-- begin Listing --
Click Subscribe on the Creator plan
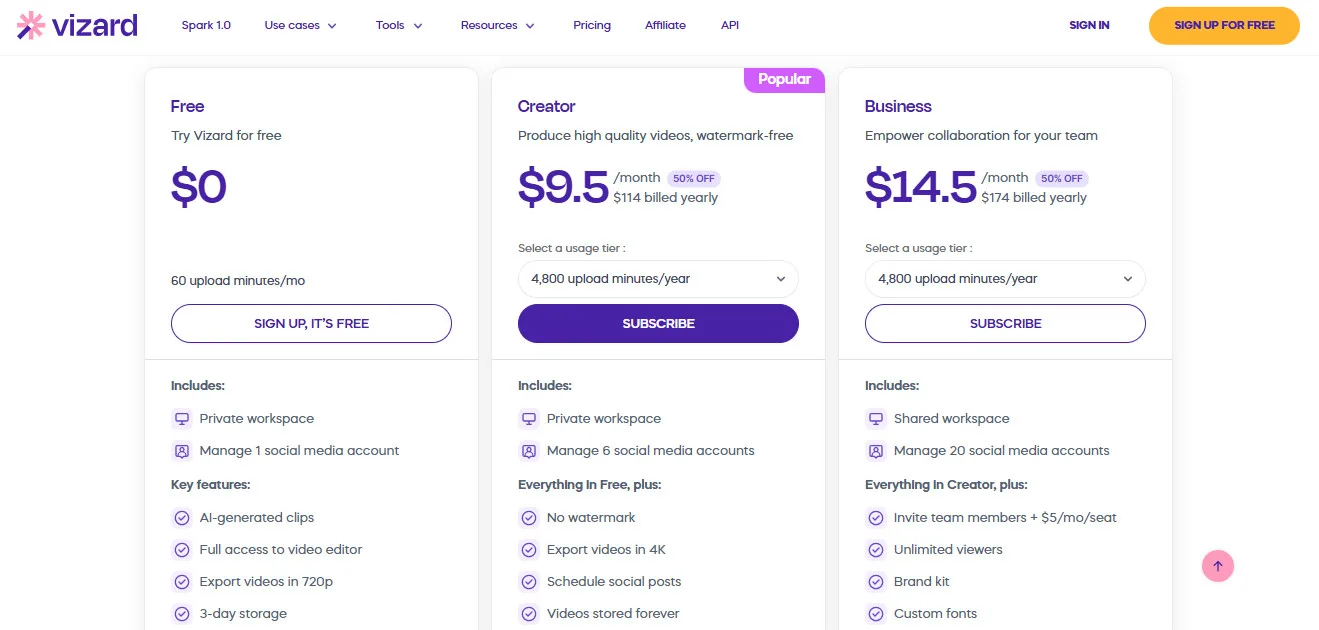The image size is (1319, 630). (658, 323)
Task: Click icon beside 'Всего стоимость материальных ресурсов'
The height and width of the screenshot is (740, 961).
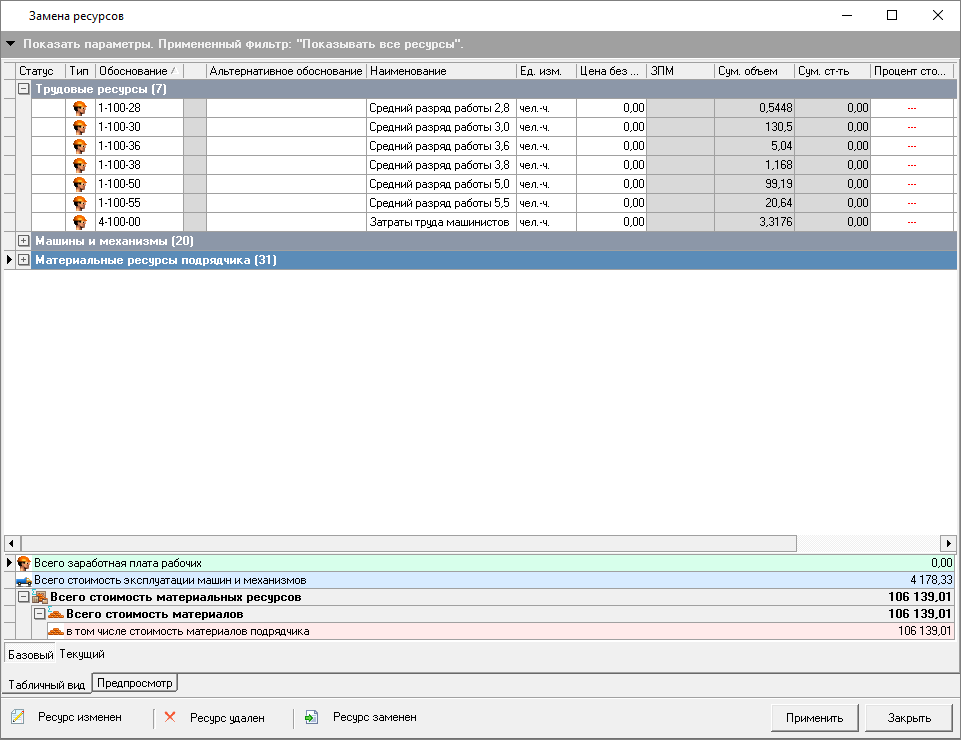Action: (40, 597)
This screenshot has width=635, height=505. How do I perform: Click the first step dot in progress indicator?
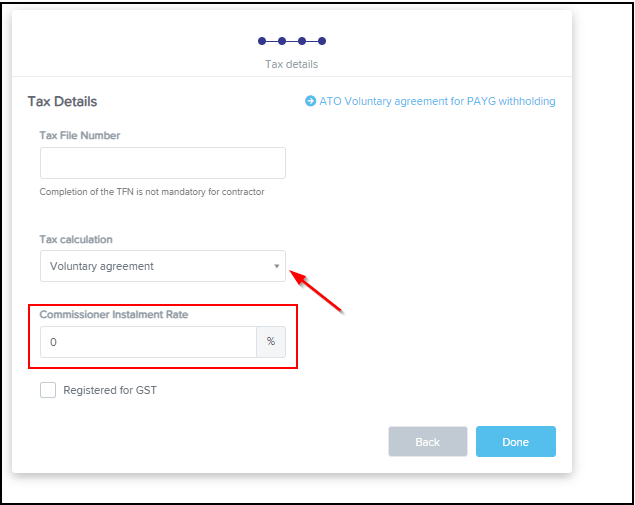pos(262,41)
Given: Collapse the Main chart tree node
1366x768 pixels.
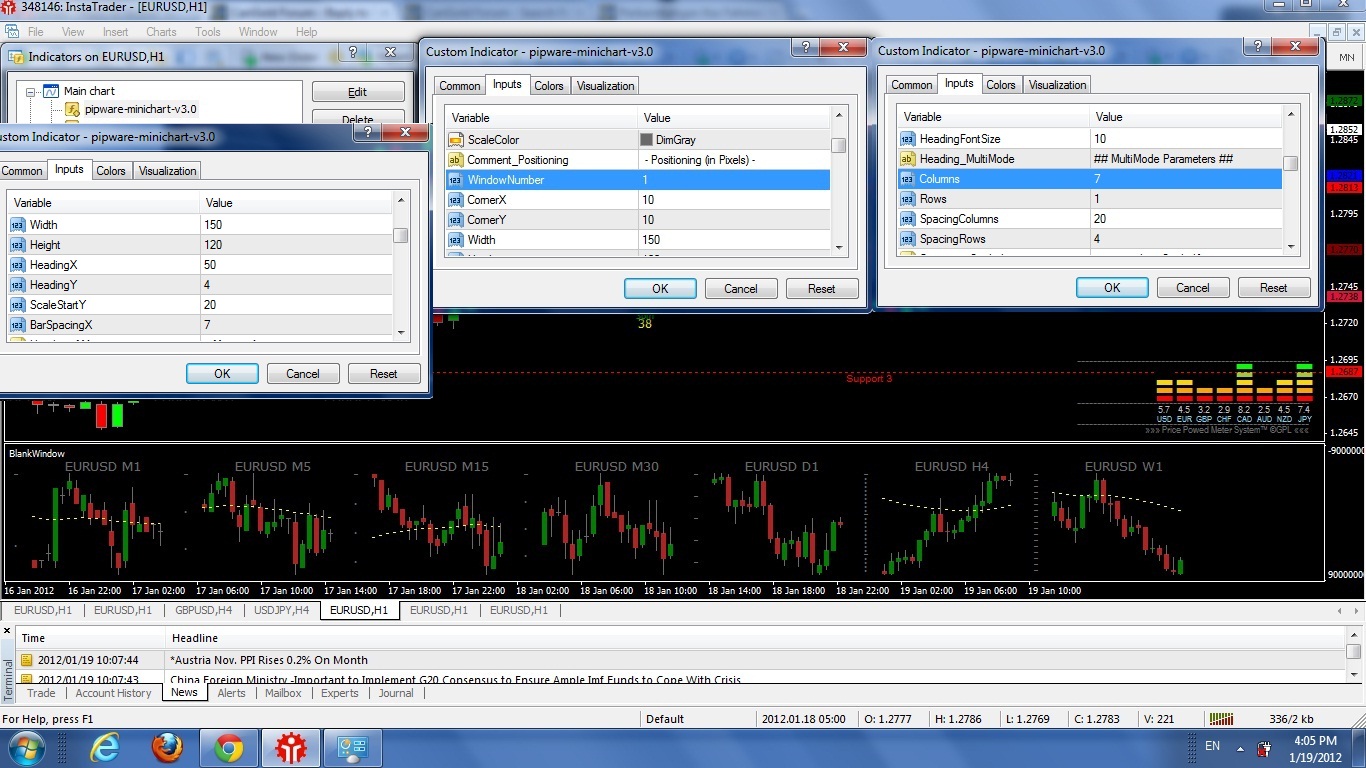Looking at the screenshot, I should click(31, 91).
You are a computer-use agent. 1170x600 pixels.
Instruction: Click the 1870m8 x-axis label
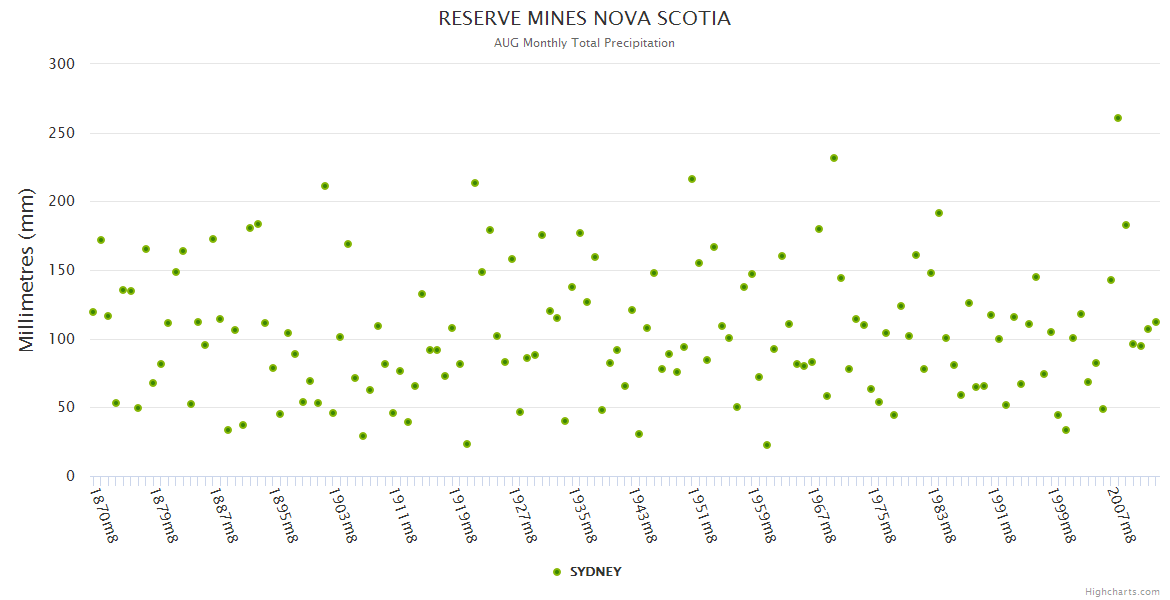pyautogui.click(x=104, y=514)
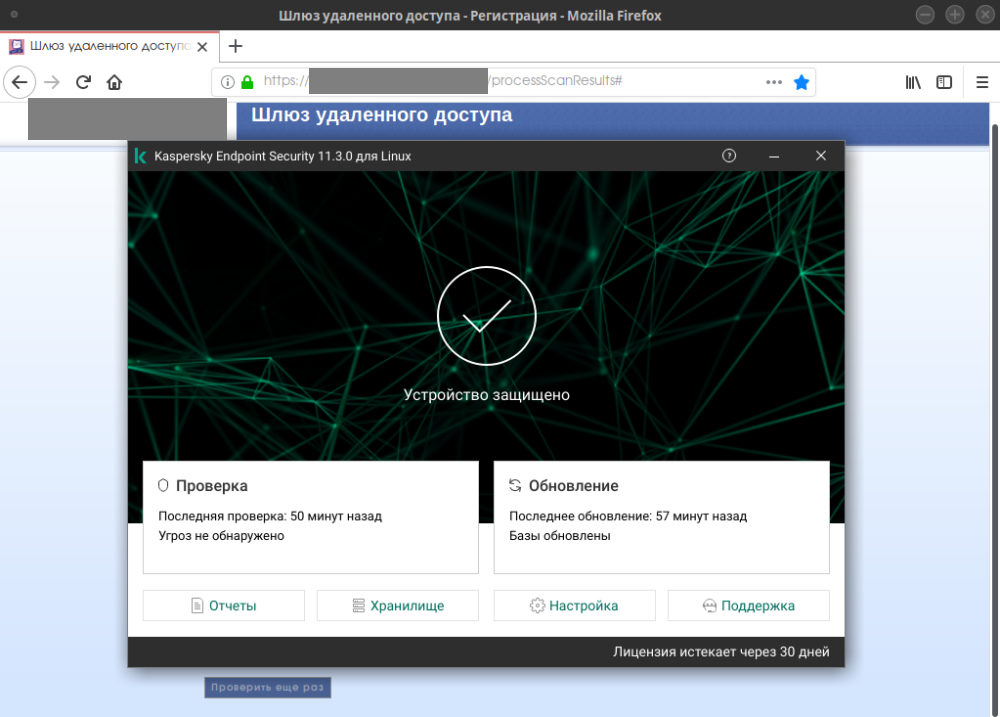This screenshot has width=1000, height=717.
Task: Open Настройка settings with gear icon
Action: 574,605
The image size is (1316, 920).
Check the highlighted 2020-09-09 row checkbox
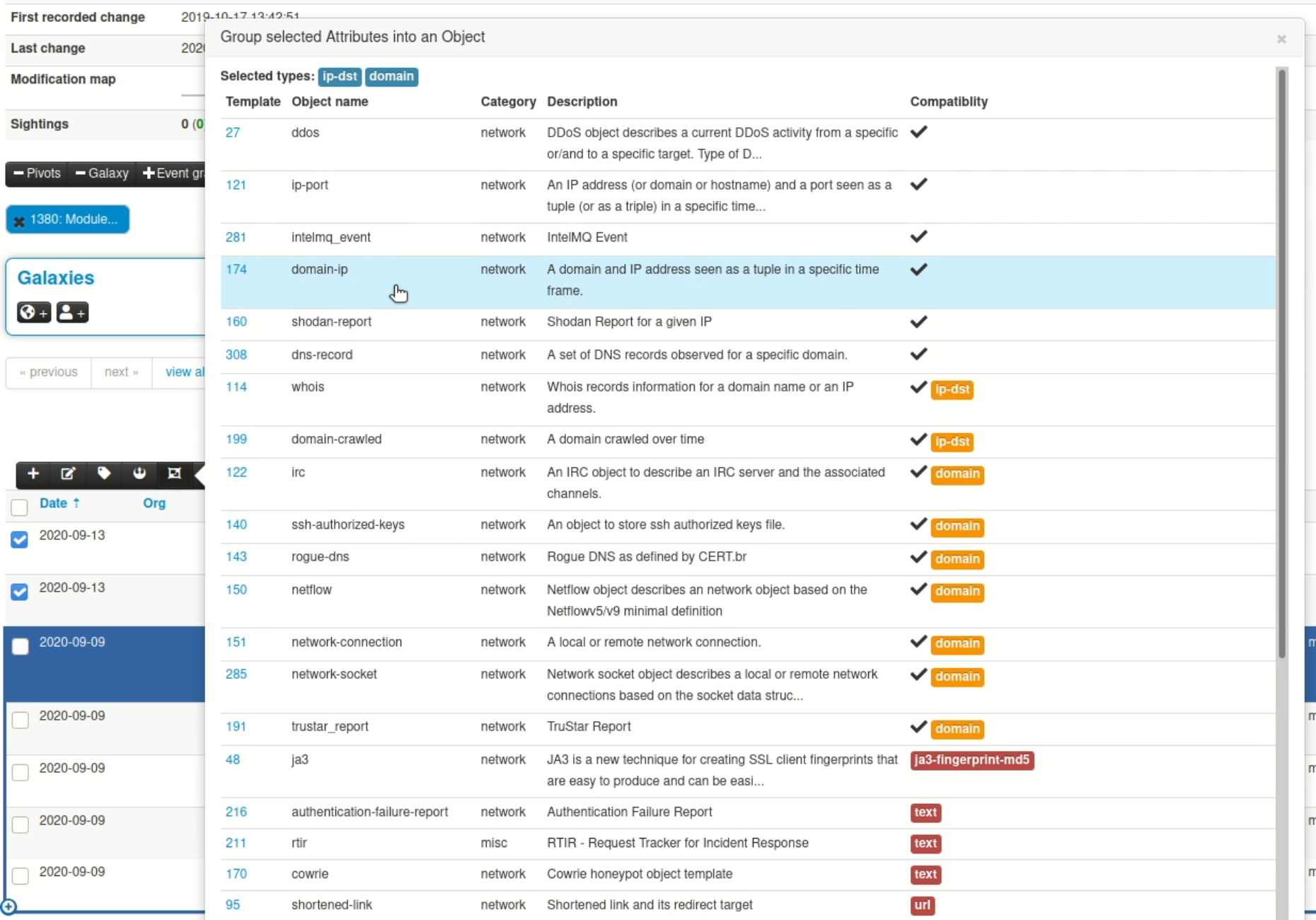point(21,646)
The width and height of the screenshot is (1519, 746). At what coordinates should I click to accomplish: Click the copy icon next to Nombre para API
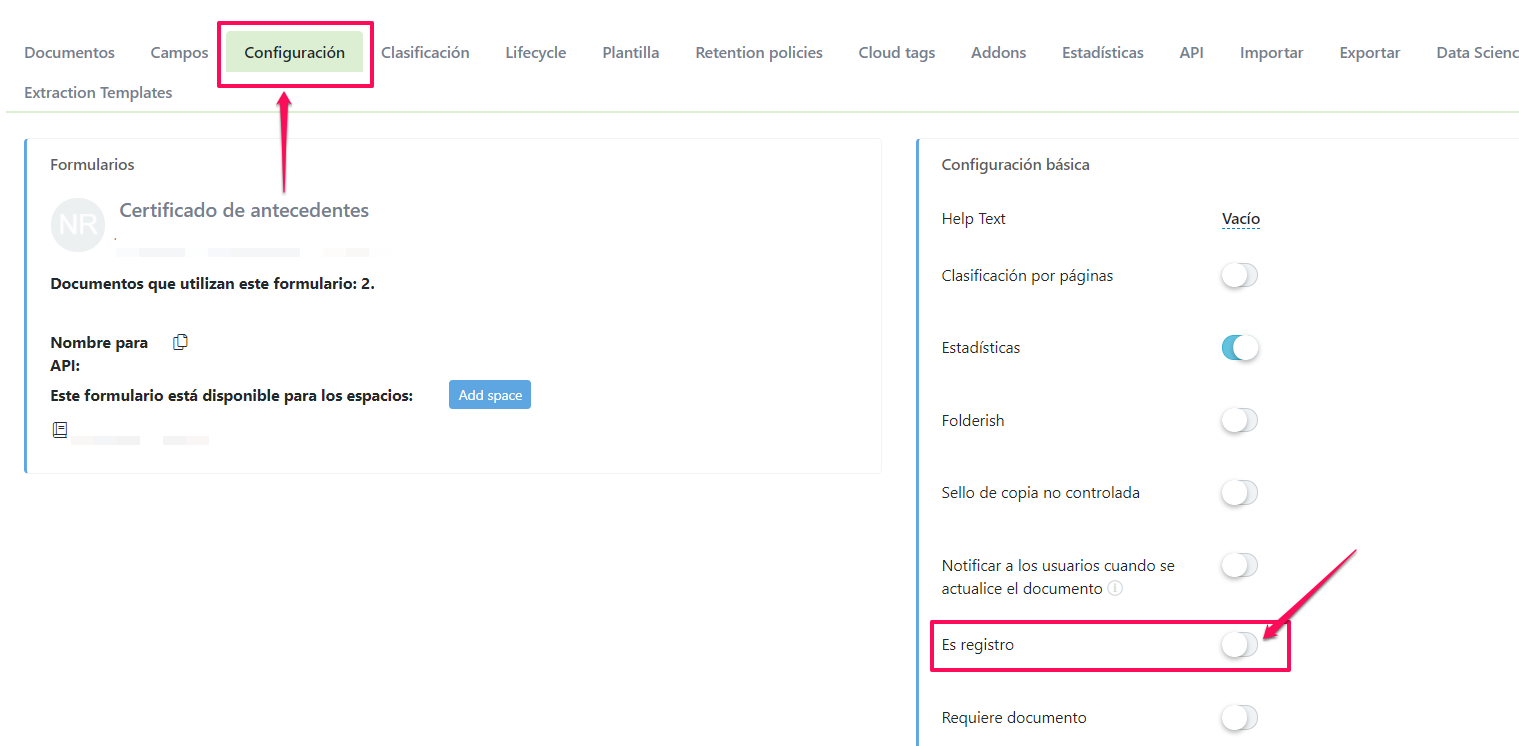(x=180, y=342)
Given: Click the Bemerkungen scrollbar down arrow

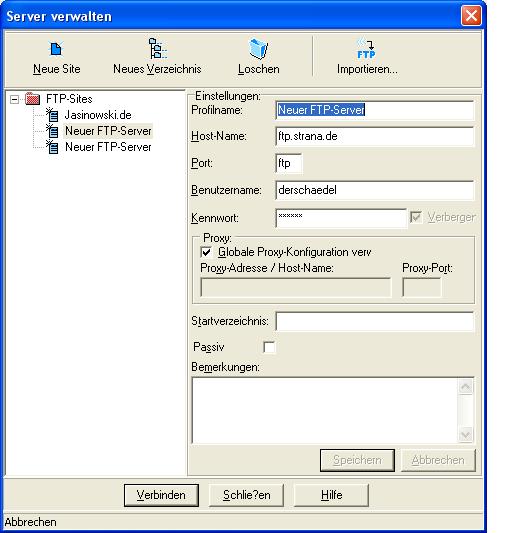Looking at the screenshot, I should [465, 435].

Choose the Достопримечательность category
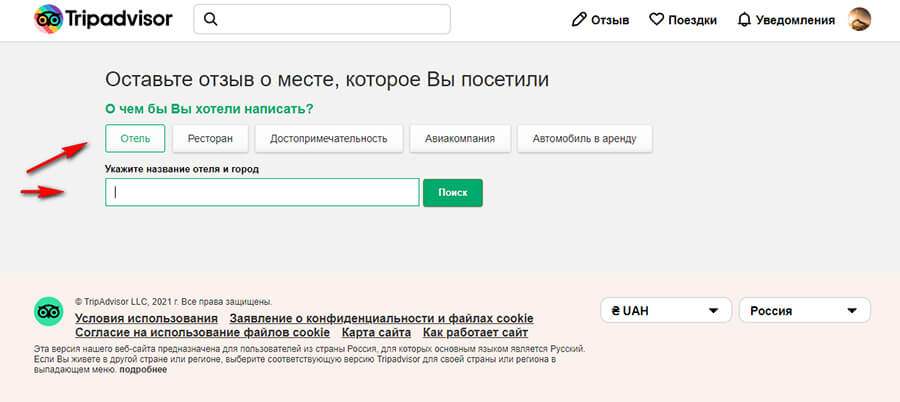[328, 138]
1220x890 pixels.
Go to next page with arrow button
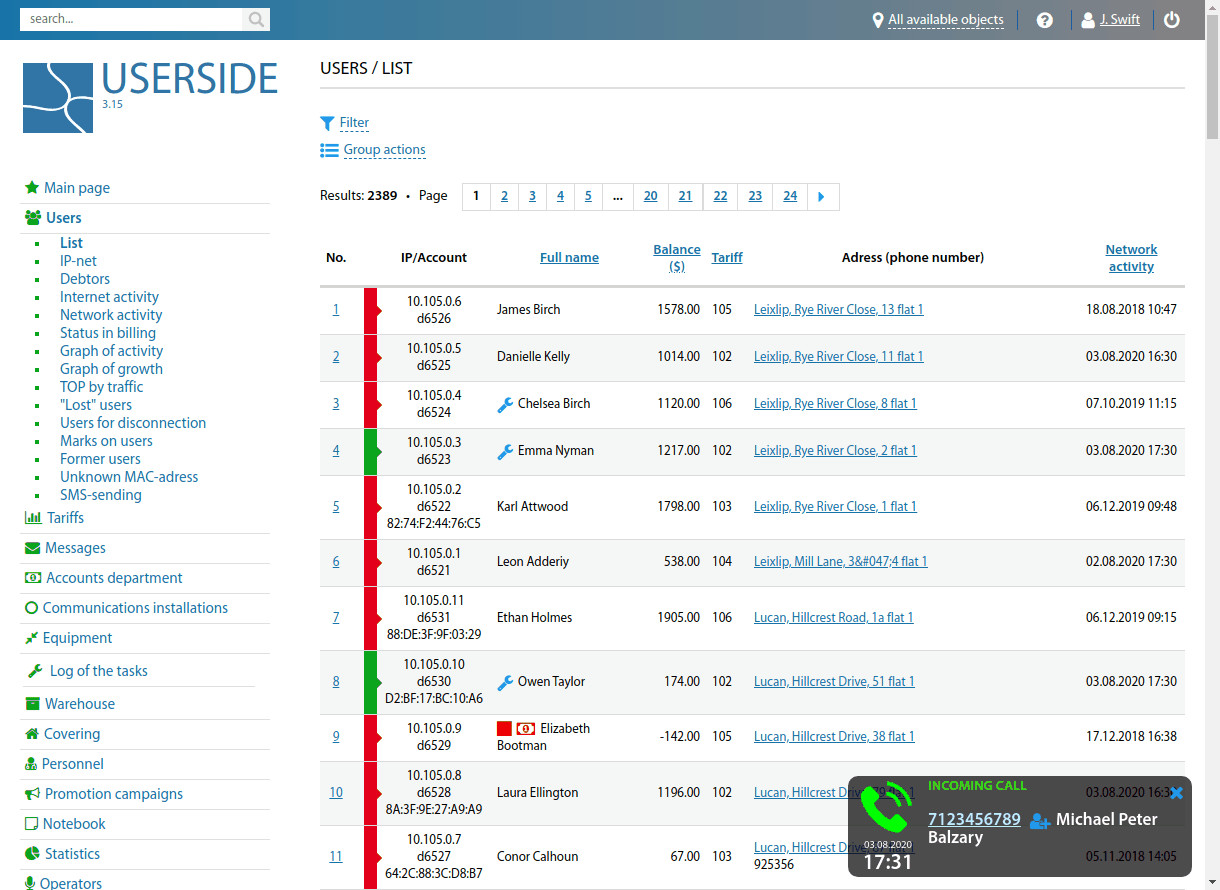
-- end Listing --
Short task: Rewrite all of the data above with "pixels" changed to "px" everywhere and nothing else altered. Leave the pictures out.

Reply:
Click Subscribe on the Creator plan
The image size is (1319, 630). (658, 323)
Task: Click icon beside 'Всего стоимость материальных ресурсов'
The height and width of the screenshot is (740, 961).
Action: (40, 597)
This screenshot has width=635, height=505. How do I perform: Click the first step dot in progress indicator?
pos(262,41)
Given: Collapse the Main chart tree node
1366x768 px.
Looking at the screenshot, I should click(31, 91).
You are a computer-use agent. 1170x600 px.
Instruction: Click the 1870m8 x-axis label
pyautogui.click(x=104, y=514)
This screenshot has width=1000, height=717.
Task: Open Настройка settings with gear icon
Action: 574,605
The image size is (1316, 920).
Check the highlighted 2020-09-09 row checkbox
point(21,646)
The width and height of the screenshot is (1519, 746). At what coordinates should I click to accomplish: Click the copy icon next to Nombre para API
(x=180, y=342)
Given: Click the Bemerkungen scrollbar down arrow

Looking at the screenshot, I should [465, 435].

Choose the Достопримечательность category
[328, 138]
1220x890 px.
Go to next page with arrow button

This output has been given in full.